Network Monitoring with Prometheus
Network monitoring is a critical aspect of infrastructure management that ensures your systems are operating efficiently and reliably. Prometheus excels in this area by providing robust tools to collect, analyze, and alert on network performance metrics.
Introduction to Network Monitoring
Network monitoring involves tracking the health, performance, and availability of network infrastructure components such as:
- Network devices (routers, switches, firewalls)
- Network interfaces
- Traffic volumes
- Latency and packet loss
- Connection states
- Protocol-specific metrics
Prometheus offers a powerful solution for network monitoring with its pull-based architecture, flexible query language, and alerting capabilities.
Why Use Prometheus for Network Monitoring?
Prometheus provides several advantages for network monitoring:
- Scalable metric collection - handles thousands of targets efficiently
- Time-series data model - perfect for tracking network metrics over time
- Powerful query language (PromQL) - enables complex analysis of network behavior
- Alerting capabilities - detects and notifies about network issues proactively
- Integration with visualization tools - creates comprehensive network dashboards
- Support for service discovery - automatically finds network devices to monitor
Setting Up Network Monitoring with Prometheus
Let's walk through the process of setting up Prometheus for network monitoring:
1. Exporter Selection
First, you'll need appropriate exporters for collecting network metrics.
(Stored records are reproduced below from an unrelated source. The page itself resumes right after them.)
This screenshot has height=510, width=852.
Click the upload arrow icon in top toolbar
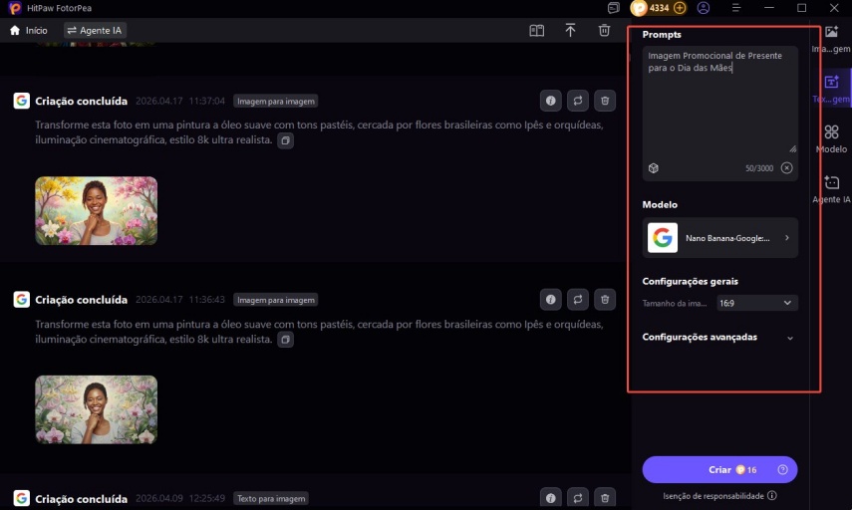click(570, 31)
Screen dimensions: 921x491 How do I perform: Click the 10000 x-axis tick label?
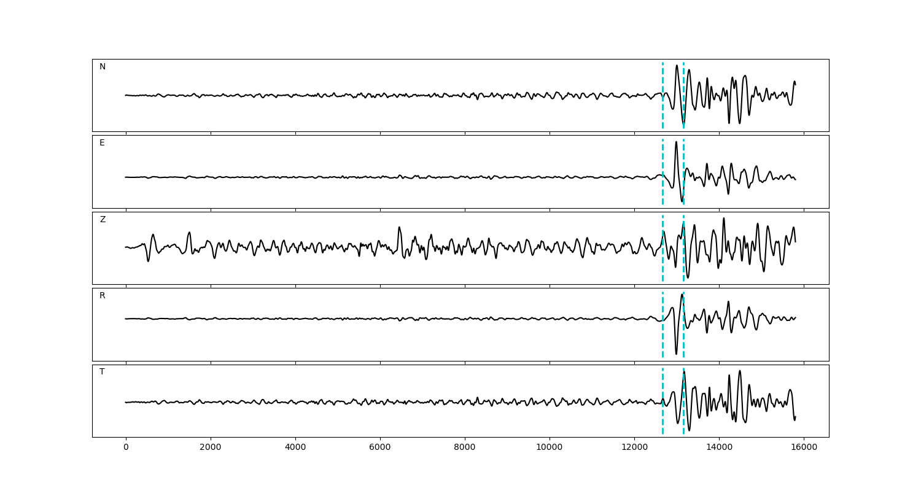pyautogui.click(x=550, y=447)
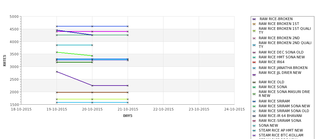
Task: Select RAW RICE DEC SONA OLD label
Action: click(x=281, y=52)
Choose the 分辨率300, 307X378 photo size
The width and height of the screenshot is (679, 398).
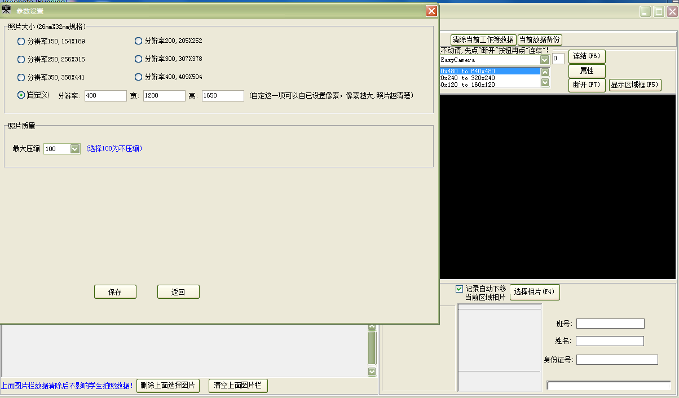139,59
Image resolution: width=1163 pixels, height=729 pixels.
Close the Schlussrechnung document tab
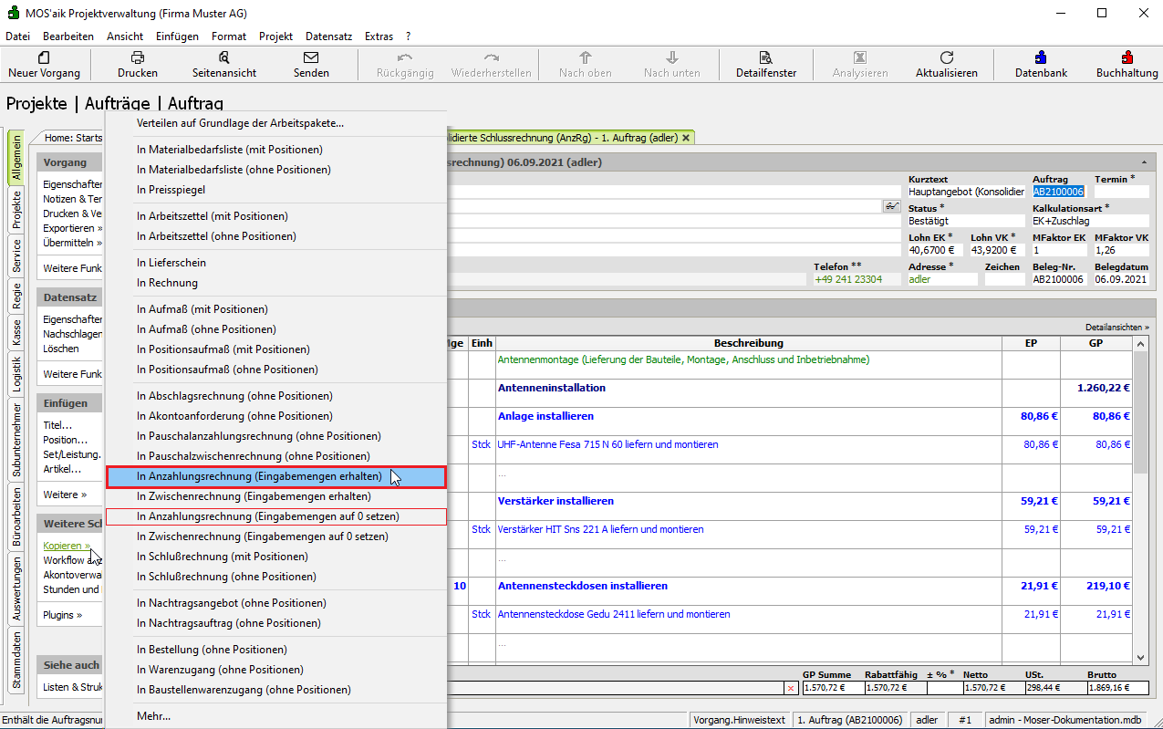[686, 138]

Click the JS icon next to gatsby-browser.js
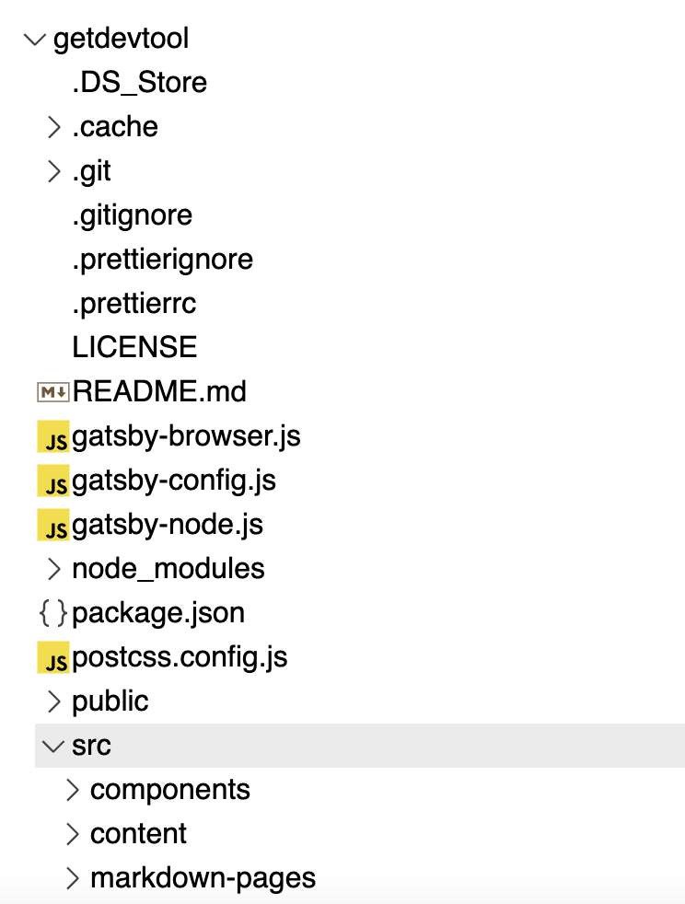53,435
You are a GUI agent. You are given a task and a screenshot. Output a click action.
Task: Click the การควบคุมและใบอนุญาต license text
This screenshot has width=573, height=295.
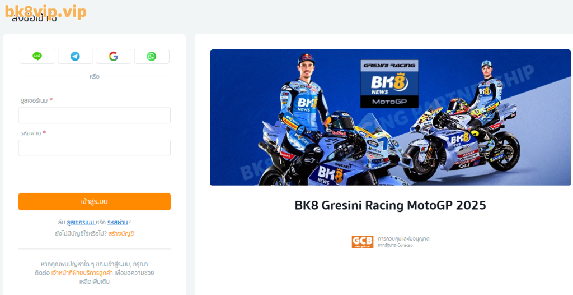click(403, 238)
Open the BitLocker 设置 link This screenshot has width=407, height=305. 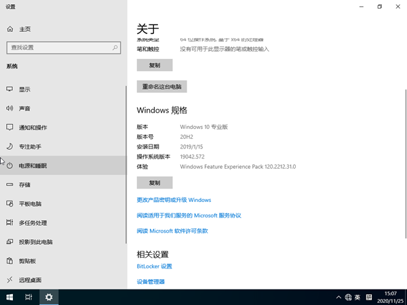(154, 266)
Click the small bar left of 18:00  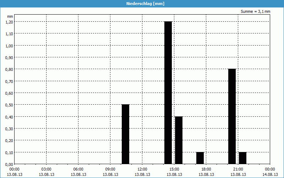coord(200,158)
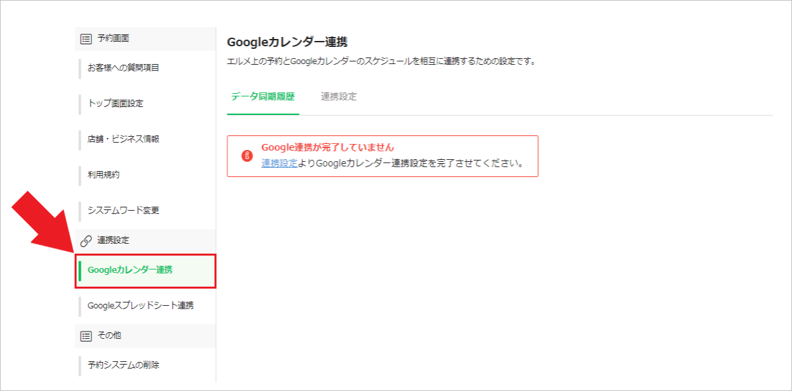This screenshot has width=792, height=391.
Task: Click the 連携設定 section header label in sidebar
Action: tap(114, 240)
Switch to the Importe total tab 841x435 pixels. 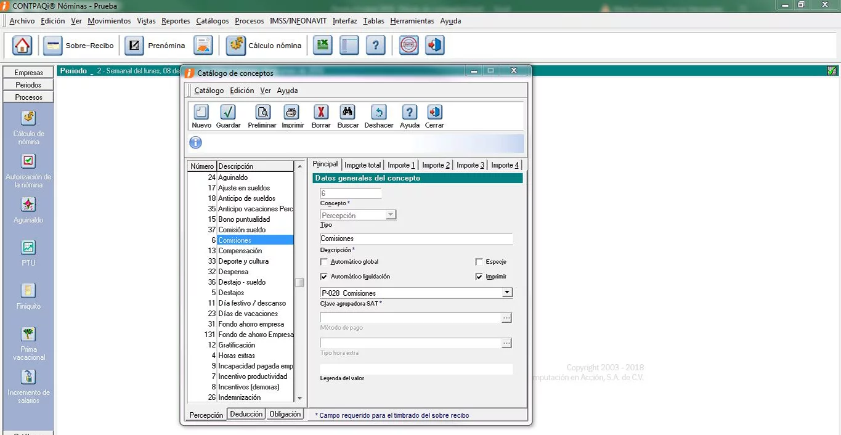click(x=362, y=165)
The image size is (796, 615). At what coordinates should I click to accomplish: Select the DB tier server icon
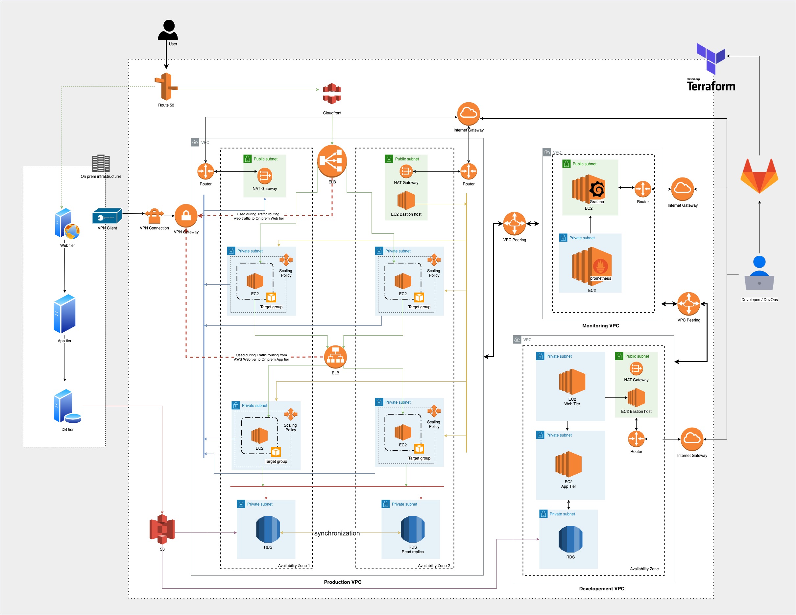point(67,406)
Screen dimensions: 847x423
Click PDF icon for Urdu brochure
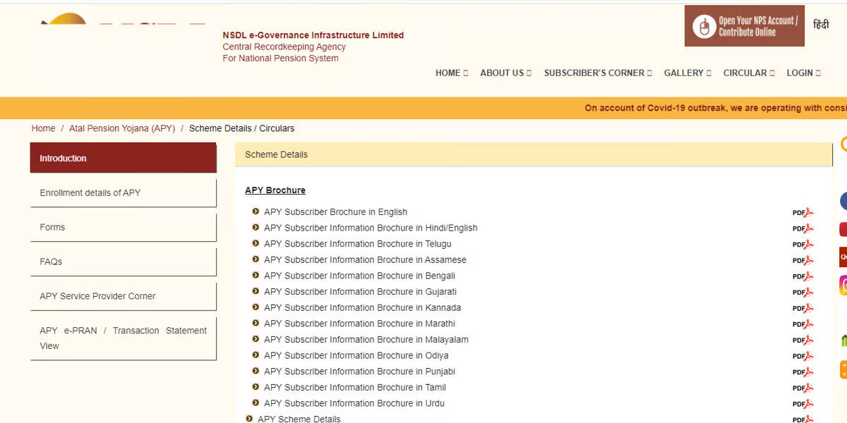[x=803, y=404]
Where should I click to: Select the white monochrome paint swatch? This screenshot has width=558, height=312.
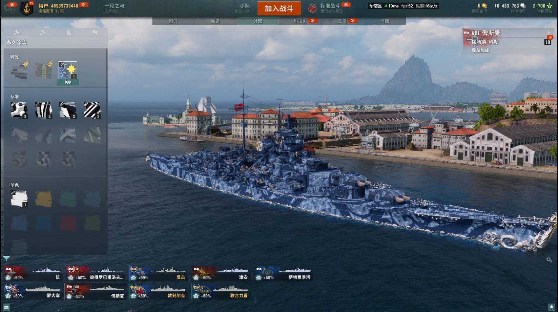tap(19, 199)
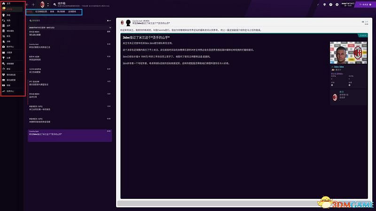Switch to the News tab

pos(52,11)
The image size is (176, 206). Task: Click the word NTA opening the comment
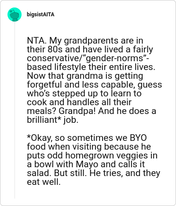coord(36,40)
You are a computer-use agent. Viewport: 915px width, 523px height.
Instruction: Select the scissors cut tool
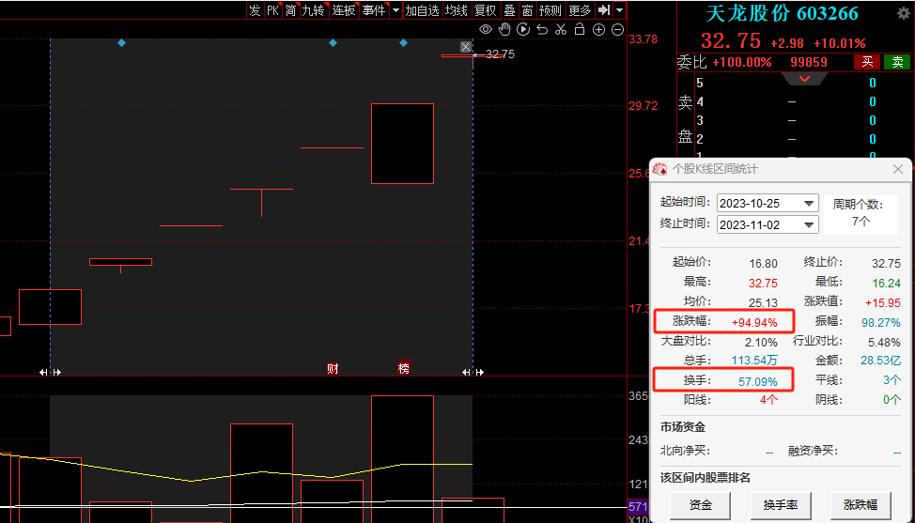561,30
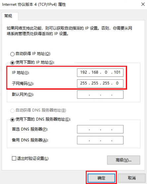Image resolution: width=147 pixels, height=184 pixels.
Task: Select 自动获得 DNS 服务器地址 radio option
Action: pyautogui.click(x=12, y=111)
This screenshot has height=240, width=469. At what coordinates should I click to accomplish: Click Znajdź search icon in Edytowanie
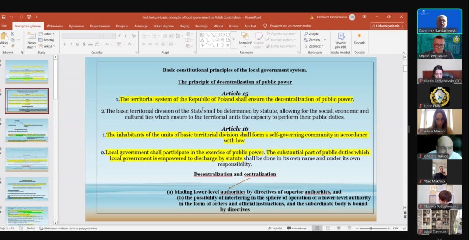311,33
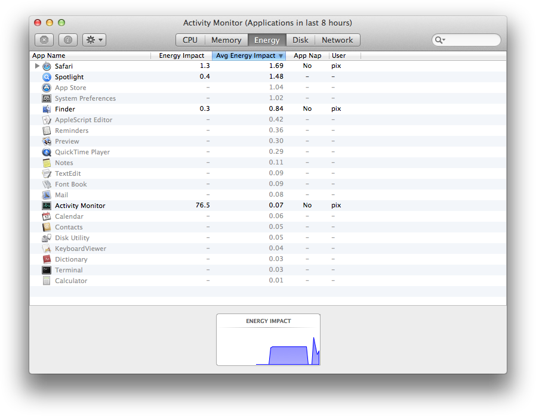Show the Network tab

tap(337, 40)
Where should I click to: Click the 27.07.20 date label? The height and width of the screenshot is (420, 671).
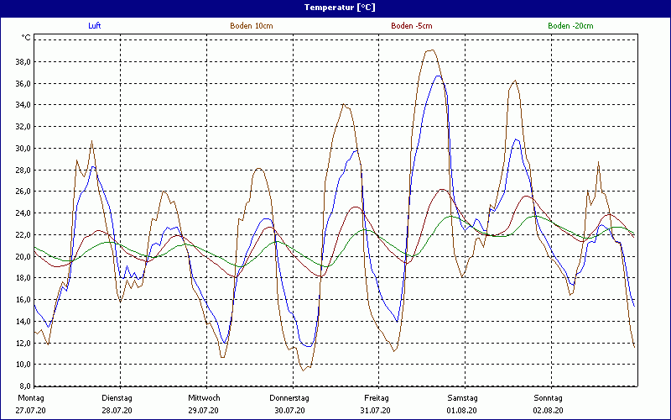(30, 411)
The most common ones include:
- Node Exporter - Collects host-level network metrics
- Blackbox Exporter - Probes endpoints for availability and performance
- SNMP Exporter - Gathers metrics from devices supporting SNMP
2. Installing the Node Exporter
The Node Exporter provides basic network interface metrics for Linux hosts:
# Download Node Exporter
wget https://github.com/prometheus/node_exporter/releases/download/v1.3.1/node_exporter-1.3.1.linux-amd64.tar.gz
# Extract the files
tar xvfz node_exporter-1.3.1.linux-amd64.tar.gz
# Move to the binary directory
cd node_exporter-1.3.1.linux-amd64
sudo cp node_exporter /usr/local/bin/
# Create a Node Exporter service
sudo useradd -rs /bin/false node_exporter
sudo tee /etc/systemd/system/node_exporter.service > /dev/null << EOF
[Unit]
Description=Node Exporter
After=network.target
[Service]
User=node_exporter
Group=node_exporter
Type=simple
ExecStart=/usr/local/bin/node_exporter
[Install]
WantedBy=multi-user.target
EOF
# Start the service
sudo systemctl daemon-reload
sudo systemctl start node_exporter
sudo systemctl enable node_exporter
3. Configuring Prometheus for Network Monitoring
Add the following job to your prometheus.yml
file:
scrape_configs:
- job_name: 'node'
scrape_interval: 15s
static_configs:
- targets: ['localhost:9100']
labels:
instance: 'my-server'
- job_name: 'network_probes'
scrape_interval: 30s
metrics_path: /probe
params:
module: [http_2xx] # Use the HTTP probe module
static_configs:
- targets:
- https://example.com # Target to probe
- https://api.example.org
relabel_configs:
- source_labels: [__address__]
target_label: __param_target
- source_labels: [__param_target]
target_label: instance
- target_label: __address__
replacement: localhost:9115 # Blackbox exporter address
4. Installing the Blackbox Exporter
The Blackbox Exporter is essential for active network probing:
# Download Blackbox Exporter
wget https://github.com/prometheus/blackbox_exporter/releases/download/v0.20.0/blackbox_exporter-0.20.0.linux-amd64.tar.gz
# Extract files
tar xvfz blackbox_exporter-0.20.0.linux-amd64.tar.gz
# Move to binary directory
cd blackbox_exporter-0.20.0.linux-amd64
sudo cp blackbox_exporter /usr/local/bin/
# Create configuration file
sudo mkdir -p /etc/blackbox_exporter
sudo tee /etc/blackbox_exporter/blackbox.yml > /dev/null << EOF
modules:
http_2xx:
prober: http
http:
preferred_ip_protocol: ip4
icmp:
prober: icmp
icmp:
preferred_ip_protocol: ip4
tcp_connect:
prober: tcp
tcp:
preferred_ip_protocol: ip4
EOF
# Create Blackbox Exporter service
sudo useradd -rs /bin/false blackbox_exporter
sudo tee /etc/systemd/system/blackbox_exporter.service > /dev/null << EOF
[Unit]
Description=Blackbox Exporter
After=network.target
[Service]
User=blackbox_exporter
Group=blackbox_exporter
Type=simple
ExecStart=/usr/local/bin/blackbox_exporter --config.file=/etc/blackbox_exporter/blackbox.yml
[Install]
WantedBy=multi-user.target
EOF
# Start the service
sudo systemctl daemon-reload
sudo systemctl start blackbox_exporter
sudo systemctl enable blackbox_exporter
Essential Network Metrics to Monitor
When setting up your network monitoring, focus on these key metrics:
Interface Metrics
# Network throughput (bytes received per second)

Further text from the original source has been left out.